INSTRUCTIONS FOR THE TASK - Continue the blog post about starting a PhD on software testing from where it stops.
___ TEXT BLOCK
In this post I explain my motivation to start this blog and I also discuss two papers I have read in the past weeks and the insights I yielded by studying them.
Motivation and Disclaimer
I just started a PhD program with the testShift project at TU-Delft. During the next four years I will try to uncover the hows and whys of software testing. I want to find the reasons why software engineers are (not) testing their software in the development process. Software development is a very social and collaborative process which is influenced by many socio-technical factors. I am trying to fill a research gap that involves both technical and social understanding of the work of software engineers.
I strongly believe in free access to information and the unrestricted use of research material. Writing this blog stems from my idea of how transparent and open contributions to public knowledge can and should take shape. Apart from that I want to write regularly about my work to not only reflect on what I am doing but also to build up a log of the resources that I am using and the ideas that emerge from those resources. Lastly I hope I motivate other people to join the discussion and become involved in the world of software testing.
______
___ RAW DATA
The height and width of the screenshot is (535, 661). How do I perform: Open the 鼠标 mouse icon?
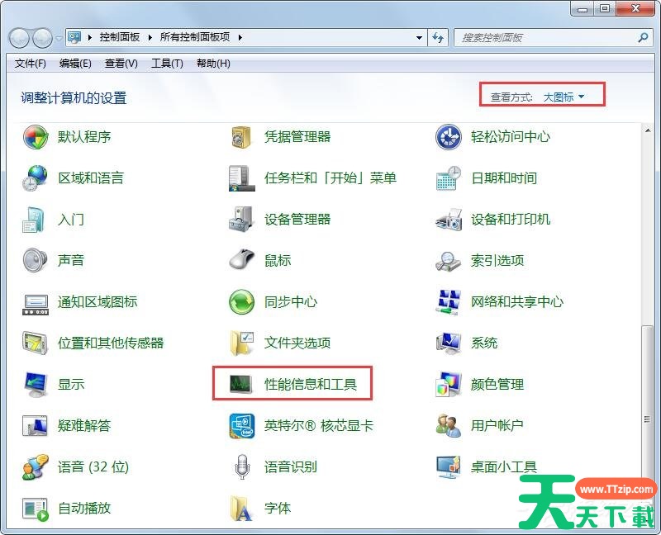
______
ANSWER FOR THIS EXERCISE -
The name of this blog (
protesting.tech) is of course a play of words. I believe that the use and development of technology is political; software engineers play an important role in shaping societies' future. Their actions always carry with them an implicit political stance and very often engineers are not aware of this. Even the choice of which software we use makes a difference in my eyes. Choosing community driven software like Mastodon is often motivated by a political drive to challenge existing systems and to create sustainable alternatives. Establishing something often goes hand in hand with protesting against what we believe to be wrong.
Just like the choice of technology, the choice not to test software can have (mostly unforeseen) drastic consequences. Software failures which could have been avoided by proper testing can lead to tragic incidents and even the loss of live 1.
protesting.tech is my way to position myself and advocate for a constructive shift in the testing mindset. I am protesting against irresponsible software development and I want to advocate for testing with a positive attitude, focusing not only the con:s of not testing but emphasising the pro:s of testing technology.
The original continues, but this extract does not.